Stored items
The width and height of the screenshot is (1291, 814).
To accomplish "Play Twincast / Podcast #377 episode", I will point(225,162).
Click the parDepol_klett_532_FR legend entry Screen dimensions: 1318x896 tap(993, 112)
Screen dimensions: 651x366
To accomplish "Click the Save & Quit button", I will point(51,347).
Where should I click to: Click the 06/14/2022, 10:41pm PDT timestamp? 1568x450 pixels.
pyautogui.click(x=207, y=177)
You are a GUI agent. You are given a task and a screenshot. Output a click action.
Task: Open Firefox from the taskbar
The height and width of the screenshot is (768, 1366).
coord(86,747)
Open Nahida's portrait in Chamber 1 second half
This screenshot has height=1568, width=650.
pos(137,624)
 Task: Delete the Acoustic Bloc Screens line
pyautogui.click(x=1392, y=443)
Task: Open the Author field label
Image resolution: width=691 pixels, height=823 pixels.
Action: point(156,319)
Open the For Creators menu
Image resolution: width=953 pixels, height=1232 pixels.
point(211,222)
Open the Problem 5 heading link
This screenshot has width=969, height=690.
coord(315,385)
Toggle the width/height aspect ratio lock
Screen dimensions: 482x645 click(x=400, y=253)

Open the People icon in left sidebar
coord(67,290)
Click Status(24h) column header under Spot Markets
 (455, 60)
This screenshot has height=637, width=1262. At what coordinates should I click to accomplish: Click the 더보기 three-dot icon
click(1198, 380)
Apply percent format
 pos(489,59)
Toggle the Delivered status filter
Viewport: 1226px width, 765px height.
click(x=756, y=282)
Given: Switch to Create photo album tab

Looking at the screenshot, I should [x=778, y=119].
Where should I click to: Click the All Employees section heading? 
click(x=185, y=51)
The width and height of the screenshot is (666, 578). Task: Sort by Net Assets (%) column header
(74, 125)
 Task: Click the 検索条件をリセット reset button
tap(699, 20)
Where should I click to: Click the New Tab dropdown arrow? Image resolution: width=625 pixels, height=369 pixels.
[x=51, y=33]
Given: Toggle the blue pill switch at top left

== YOUR INSTRUCTIONS ==
Copy everything from the start of the rows down to the line containing "click(x=756, y=282)", word for word, including both of those ends.

== OUTPUT OF THE EXERCISE ==
The width and height of the screenshot is (1291, 814).
To accomplish "Play Twincast / Podcast #377 episode", I will point(225,162).
Click the parDepol_klett_532_FR legend entry Screen dimensions: 1318x896 tap(993, 112)
Screen dimensions: 651x366
To accomplish "Click the Save & Quit button", I will point(51,347).
Where should I click to: Click the 06/14/2022, 10:41pm PDT timestamp? 1568x450 pixels.
pyautogui.click(x=207, y=177)
You are a GUI agent. You are given a task and a screenshot. Output a click action.
Task: Open Firefox from the taskbar
The height and width of the screenshot is (768, 1366).
coord(86,747)
Open Nahida's portrait in Chamber 1 second half
This screenshot has height=1568, width=650.
pos(137,624)
 Task: Delete the Acoustic Bloc Screens line
pyautogui.click(x=1392, y=443)
Task: Open the Author field label
Image resolution: width=691 pixels, height=823 pixels.
Action: point(156,319)
Open the For Creators menu
Image resolution: width=953 pixels, height=1232 pixels.
point(211,222)
Open the Problem 5 heading link
This screenshot has width=969, height=690.
coord(315,385)
Toggle the width/height aspect ratio lock
Screen dimensions: 482x645 click(x=400, y=253)

Open the People icon in left sidebar
coord(67,290)
Click Status(24h) column header under Spot Markets
 (455, 60)
This screenshot has height=637, width=1262. At what coordinates should I click to accomplish: Click the 더보기 three-dot icon
click(1198, 380)
Apply percent format
 pos(489,59)
Toggle the Delivered status filter
Viewport: 1226px width, 765px height.
click(x=756, y=282)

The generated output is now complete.